Joe Lauzon on Jamie Varner: “Sometimes he Comes Out Like a Ball of Fire And Sometimes Not so Much”
By Kelsey Mowatt
When Joe Lauzon set out to begin his 2012 campaign the lightweight had positioned himself within striking distance of the top of the division, thanks to a memorable win over contender Melvin Guillard last October. Unfortunately for Lauzon, he came up short against Anthony Pettis in February, as the former WEC champ caught the 28 year-old-fighter with a head kick for an early stoppage win. Despite the setback, however, the resilient Lauzon is only looking forward.
“I’m obviously upset about it but I’m not going to hang onto it and just let it burn me,” Lauzon told Full Contact Fighter. “I’m going to move on from it, learn from it and everything else. It was definitely hard fighting in Japan but Anthony had to do the same thing, so, I’m not going to make excuses. Things were different.”
The UFC 144 bout took place in Japan at the nation’s storied Saitama Super Arena, which has been home to numerous MMA events including cards from PRIDE.

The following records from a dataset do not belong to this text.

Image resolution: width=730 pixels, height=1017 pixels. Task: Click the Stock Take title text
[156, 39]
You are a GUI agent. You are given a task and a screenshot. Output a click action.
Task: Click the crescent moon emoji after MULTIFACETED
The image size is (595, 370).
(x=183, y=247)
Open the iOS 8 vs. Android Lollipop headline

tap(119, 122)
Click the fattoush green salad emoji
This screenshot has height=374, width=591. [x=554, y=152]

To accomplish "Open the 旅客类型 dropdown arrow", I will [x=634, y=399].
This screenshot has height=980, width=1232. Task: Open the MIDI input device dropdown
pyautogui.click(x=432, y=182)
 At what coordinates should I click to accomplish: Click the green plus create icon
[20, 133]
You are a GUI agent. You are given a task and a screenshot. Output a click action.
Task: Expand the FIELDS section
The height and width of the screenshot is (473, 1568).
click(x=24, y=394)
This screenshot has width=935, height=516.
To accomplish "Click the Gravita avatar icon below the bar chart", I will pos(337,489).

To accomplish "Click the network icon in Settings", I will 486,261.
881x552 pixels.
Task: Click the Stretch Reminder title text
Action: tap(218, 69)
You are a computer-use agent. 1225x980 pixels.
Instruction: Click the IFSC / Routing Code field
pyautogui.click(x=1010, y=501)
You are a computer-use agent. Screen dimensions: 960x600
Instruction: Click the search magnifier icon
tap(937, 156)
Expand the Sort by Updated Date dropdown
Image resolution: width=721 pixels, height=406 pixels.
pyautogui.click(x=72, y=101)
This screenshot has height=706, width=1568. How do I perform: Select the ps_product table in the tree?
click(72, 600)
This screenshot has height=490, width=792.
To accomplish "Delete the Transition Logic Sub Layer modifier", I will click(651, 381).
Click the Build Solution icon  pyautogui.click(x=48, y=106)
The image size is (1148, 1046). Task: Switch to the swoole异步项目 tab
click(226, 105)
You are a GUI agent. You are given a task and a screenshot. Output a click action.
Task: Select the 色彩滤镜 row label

“It was the first time I had ever fought over there, so we learned a lot about going over there and the time differences, sleeping all that kind of stuff,” Lauzon furthered. “We kind of thought we had a good plan going over there but it just didn’t work out. I’m not beating myself up about it…It’s a shot I definitely don’t think I should have been caught with but I did. So I have to pick up the pieces and move on.”
Lauzon ‘s first step on the comeback trail was originally scheduled to take place against Terry Etim at UFC on FOX 4 on August 4th. After an injury forced the British fighter to withdraw, however, it was announced that Lauzon would face yet another former WEC champ in Jamie Varner.
“I was happy about the fight,” said Lauzon (21-7). “It’s always tough when an opponent gets changed especially as it gets closer to the fight, it gets worse and worse. I was training for Terry Etim, who is really tall, throws a lot of kicks and is kind of herky-jerky with his footwork, not your typical fighter by any stretch…so right off the bat you’re kind of like ‘oh crap, everything we just did for Terry Etim just went out the window.”
Although Varner (20-6) has had his well documented struggles, which included a four fight winless streak that led to his WEC release, the accomplished vet has turned things around. After winning back-to-back fights for Xtreme Fighting Championship, Varner stepped in as a late replacement at UFC 146 and became the first man to defeat rising lightweight Edson Barboza.
“In the end, I’m glad it’s Jamie Varner,” noted Lauzon. “He’s a good name, big name, who is coming off a huge win. He’s definitely got more of a cookie cutter style. Good boxing, good wrestling, but nothing out of the box that you have to plan for….Going to a style that I’m more used to and is more common, is a pretty good thing.”
In addition to their differences stylistically, as Lauzon cited, the 5’8 tall Varner is much shorter than the 6’1 tall Etim.
“With Terry I would have had to deal with a huge difference in reach,” said Lauzon. “Terry’s much, much taller than me and I think I actually have a bit of a reach advantage on Jamie now. I think that Jamie’s hands are better than Terry’s, but with Terry, not only is he long but he likes to kick a lot too.”
Although Lauzon credited Varner’s wrestling abilities, the former TUF competitor believes his submission skills could be the deciding factor in the upcoming bout.
“I’ve worked really hard on my boxing but I’m always going to be more comfortable on the ground. That’s just the way it is,” said Lauzon, who of his eight Octagon wins has recorded six by submission. “Am I confident that I can catch him in a submission? Yes. I think Jamie is very hot and cold. Sometimes he comes out like a ball of fire and sometimes not so much.”